- [What you have to do] Output the rows below verbatim, starting at the first row and ending at the line that contains "click(x=120, y=373)", with both of those lines included.

─── Raw data ───

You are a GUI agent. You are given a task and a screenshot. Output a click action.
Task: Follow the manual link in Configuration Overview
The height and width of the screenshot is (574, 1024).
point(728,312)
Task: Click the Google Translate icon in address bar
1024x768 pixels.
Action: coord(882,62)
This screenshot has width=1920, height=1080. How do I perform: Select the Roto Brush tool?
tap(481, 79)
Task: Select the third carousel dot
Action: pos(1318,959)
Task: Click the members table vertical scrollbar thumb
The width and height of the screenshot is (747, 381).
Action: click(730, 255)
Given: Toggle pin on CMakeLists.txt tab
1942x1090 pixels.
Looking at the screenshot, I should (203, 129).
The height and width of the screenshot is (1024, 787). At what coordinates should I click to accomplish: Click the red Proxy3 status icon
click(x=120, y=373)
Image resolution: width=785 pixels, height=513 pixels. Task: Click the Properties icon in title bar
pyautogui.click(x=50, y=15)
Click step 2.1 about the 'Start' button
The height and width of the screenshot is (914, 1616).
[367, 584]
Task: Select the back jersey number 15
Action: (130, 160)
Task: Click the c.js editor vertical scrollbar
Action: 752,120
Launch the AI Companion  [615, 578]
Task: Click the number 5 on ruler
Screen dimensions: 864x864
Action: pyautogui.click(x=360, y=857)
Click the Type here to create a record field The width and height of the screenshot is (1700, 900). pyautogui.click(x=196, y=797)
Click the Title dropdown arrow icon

───

- [Task result]
You are a GUI agent. You are given a task and a screenshot. Output a click action.
Task: Follow the manual link in Configuration Overview
The height and width of the screenshot is (574, 1024).
point(728,312)
Task: Click the Google Translate icon in address bar
1024x768 pixels.
Action: coord(882,62)
This screenshot has width=1920, height=1080. How do I perform: Select the Roto Brush tool?
tap(481, 79)
Task: Select the third carousel dot
Action: pos(1318,959)
Task: Click the members table vertical scrollbar thumb
The width and height of the screenshot is (747, 381).
Action: click(730, 255)
Given: Toggle pin on CMakeLists.txt tab
1942x1090 pixels.
Looking at the screenshot, I should (203, 129).
The height and width of the screenshot is (1024, 787). At what coordinates should I click to accomplish: Click the red Proxy3 status icon
click(x=120, y=373)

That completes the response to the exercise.